La escasez de lluvias en abril está provocando de facto importantes pérdidas, que en algunos casos son «irreversibles», en los sectores del cereal de secano y en la dehesa extremeña, según advierte COAG, que también da la voz de alarma porque si continúa la falta de lluvias, la actual situación climatológica también afectará negativamente al olivar y al viñedo extremeño.

Por eso, Juan Moreno, coordinador de COAG-Coordinadora Agraria de Extremadura, alerta de que “los daños producidos por las altas temperaturas y la escasez de lluvia van a provocar, por un lado, la disminución de las cosechas y, por otro, el aumento de los costes de producción en la ganadería”.

Aún es pronto para cuantificar las pérdida, pero “la situación se podría volver dramática para el campo extremeño»

En este sentido apunta Moreno que “al no desarrollarse de forma normal los pastizales, el ganadero se verá obligado a realizar una sobrealimentación para sus animales. Esta situación es más alarmante en la provincia de Badajoz que en la de Cáceres”, añade el coordinador.

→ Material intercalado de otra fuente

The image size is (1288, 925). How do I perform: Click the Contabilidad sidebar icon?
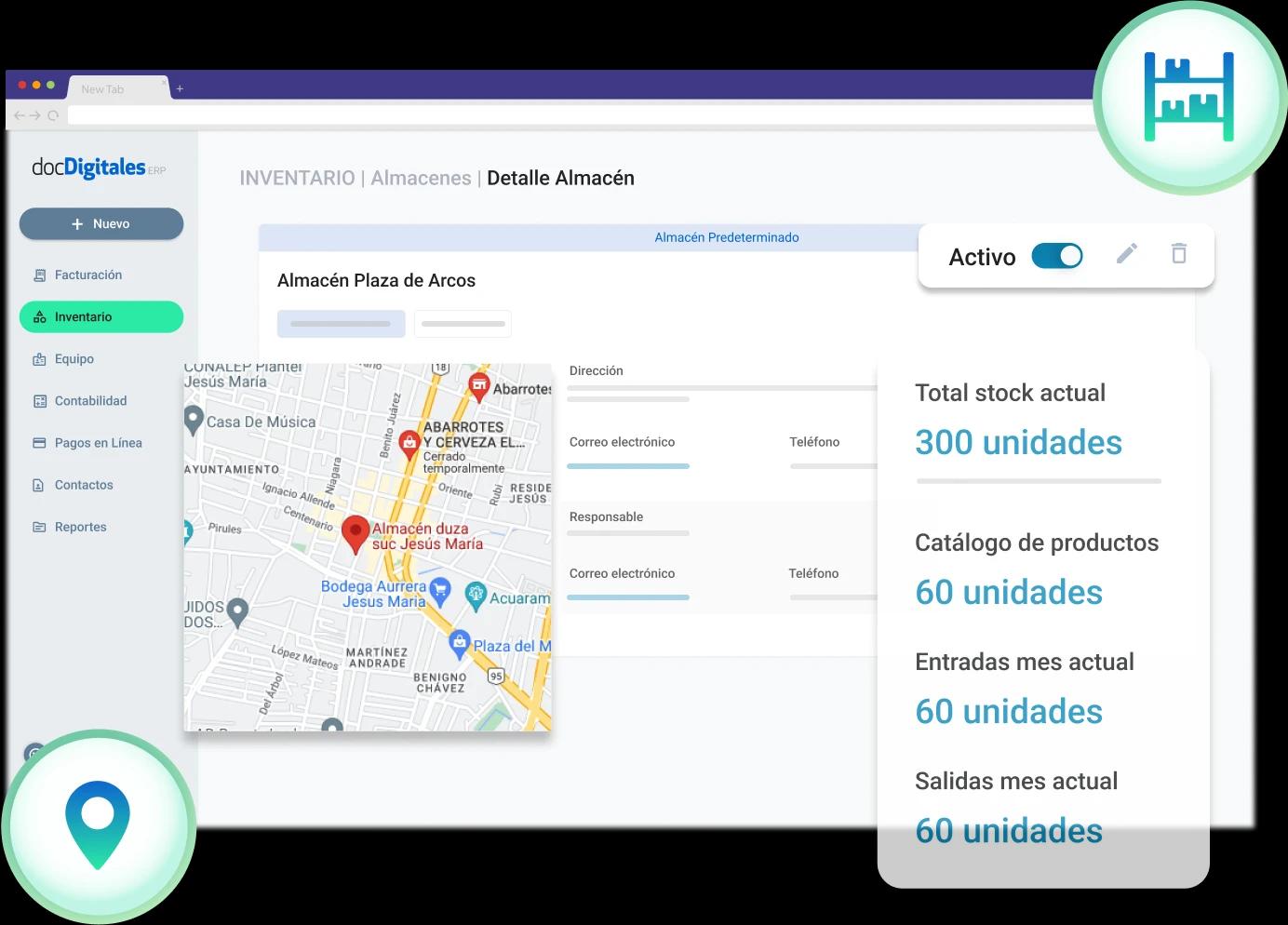(x=40, y=401)
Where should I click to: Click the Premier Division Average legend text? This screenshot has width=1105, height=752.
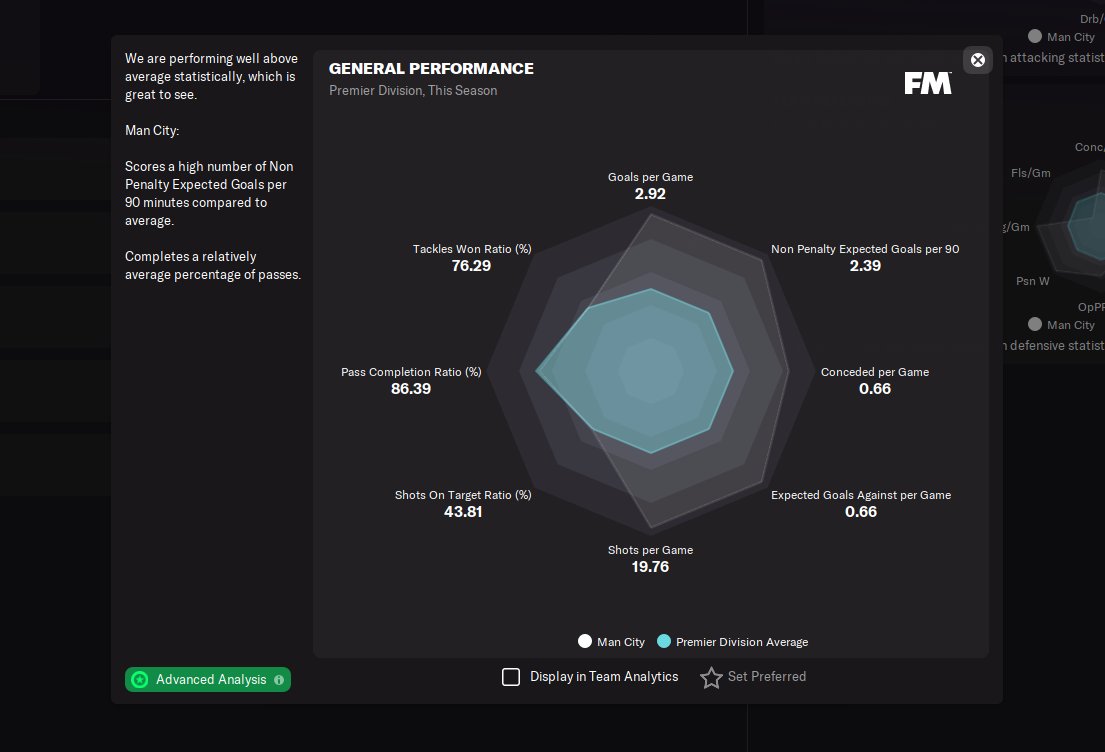pos(742,642)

Aún es pronto para cuantificar las pérdidas agrarias producidas por la actual situación meteorológica pero de persistir la escasez de lluvias y las altas temperaturas “la situación se volvería dramática para el campo extremeño, principalmente para el sector del cereal de secano que se ve agravado por las enfermedades que sufren los cultivos y los bajos precios de las cosechas”.

Si persisten estas condiciones, “sería una verdadera catástrofe para todos los cerealistas extremeños”, recalca Juan Moreno. Si la situación meteorológica persiste, Moreno reclama del Gobierno regional “que arbitre las medidas necesarias para apoyar a un sector que viene sufriendo unos precios de ruina en los últimos años”.

En cuanto a los cultivos de regadío “la situación de falta de precipitaciones implicará obligatoriamente el adelantamiento de las campañas de riego que conllevará un incremento en los costes de producción”.